**Provided material**
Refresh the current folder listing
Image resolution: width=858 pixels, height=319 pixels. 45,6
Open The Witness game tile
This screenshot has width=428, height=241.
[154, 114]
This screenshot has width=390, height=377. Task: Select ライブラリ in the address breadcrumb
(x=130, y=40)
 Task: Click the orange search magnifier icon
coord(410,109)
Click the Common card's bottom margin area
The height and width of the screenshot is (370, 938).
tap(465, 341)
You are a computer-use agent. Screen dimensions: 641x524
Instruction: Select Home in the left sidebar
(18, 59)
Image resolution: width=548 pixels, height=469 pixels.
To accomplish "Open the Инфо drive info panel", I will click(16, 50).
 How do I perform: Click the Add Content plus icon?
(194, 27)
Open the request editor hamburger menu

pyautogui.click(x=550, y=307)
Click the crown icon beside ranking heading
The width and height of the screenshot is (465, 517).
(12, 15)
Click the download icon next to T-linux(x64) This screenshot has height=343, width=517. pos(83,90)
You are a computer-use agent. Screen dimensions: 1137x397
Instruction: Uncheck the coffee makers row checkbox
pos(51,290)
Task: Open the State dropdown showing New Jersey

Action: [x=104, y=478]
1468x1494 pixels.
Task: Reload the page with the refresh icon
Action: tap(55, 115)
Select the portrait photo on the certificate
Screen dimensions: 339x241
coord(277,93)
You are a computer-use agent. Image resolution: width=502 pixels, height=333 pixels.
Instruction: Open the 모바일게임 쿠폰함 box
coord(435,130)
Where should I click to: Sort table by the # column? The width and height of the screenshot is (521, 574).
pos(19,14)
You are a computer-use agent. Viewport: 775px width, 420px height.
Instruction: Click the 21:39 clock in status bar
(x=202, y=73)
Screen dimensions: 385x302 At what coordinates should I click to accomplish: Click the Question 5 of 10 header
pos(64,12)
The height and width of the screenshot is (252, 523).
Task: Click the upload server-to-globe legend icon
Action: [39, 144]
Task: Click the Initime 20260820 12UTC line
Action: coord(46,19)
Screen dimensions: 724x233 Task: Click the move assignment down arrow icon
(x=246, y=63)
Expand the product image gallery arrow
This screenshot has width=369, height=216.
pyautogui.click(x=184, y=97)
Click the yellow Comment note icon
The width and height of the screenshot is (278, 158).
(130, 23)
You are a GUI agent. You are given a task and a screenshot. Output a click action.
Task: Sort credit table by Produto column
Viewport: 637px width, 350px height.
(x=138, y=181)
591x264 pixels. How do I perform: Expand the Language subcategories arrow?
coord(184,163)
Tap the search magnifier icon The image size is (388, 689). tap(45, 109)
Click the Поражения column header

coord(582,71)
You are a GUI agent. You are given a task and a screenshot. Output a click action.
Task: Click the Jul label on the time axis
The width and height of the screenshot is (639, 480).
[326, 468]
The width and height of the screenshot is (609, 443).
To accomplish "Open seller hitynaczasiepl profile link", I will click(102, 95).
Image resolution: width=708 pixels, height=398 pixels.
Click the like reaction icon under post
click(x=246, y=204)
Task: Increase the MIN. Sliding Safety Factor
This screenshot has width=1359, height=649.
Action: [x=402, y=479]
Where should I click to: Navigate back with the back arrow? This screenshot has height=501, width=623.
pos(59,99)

**What to work on**
Among the entries above, locate the lines containing "Task: Open the" and "Task: Sort credit table by Produto column", and transcribe exactly those two lines and all lines between.

**Answer area**
Task: Open the State dropdown showing New Jersey

Action: [x=104, y=478]
1468x1494 pixels.
Task: Reload the page with the refresh icon
Action: tap(55, 115)
Select the portrait photo on the certificate
Screen dimensions: 339x241
coord(277,93)
You are a computer-use agent. Image resolution: width=502 pixels, height=333 pixels.
Instruction: Open the 모바일게임 쿠폰함 box
coord(435,130)
Where should I click to: Sort table by the # column? The width and height of the screenshot is (521, 574).
pos(19,14)
You are a computer-use agent. Viewport: 775px width, 420px height.
Instruction: Click the 21:39 clock in status bar
(x=202, y=73)
Screen dimensions: 385x302 At what coordinates should I click to accomplish: Click the Question 5 of 10 header
pos(64,12)
The height and width of the screenshot is (252, 523).
Task: Click the upload server-to-globe legend icon
Action: [39, 144]
Task: Click the Initime 20260820 12UTC line
Action: coord(46,19)
Screen dimensions: 724x233 Task: Click the move assignment down arrow icon
(x=246, y=63)
Expand the product image gallery arrow
This screenshot has width=369, height=216.
pyautogui.click(x=184, y=97)
Click the yellow Comment note icon
The width and height of the screenshot is (278, 158).
(130, 23)
You are a GUI agent. You are given a task and a screenshot. Output a click action.
Task: Sort credit table by Produto column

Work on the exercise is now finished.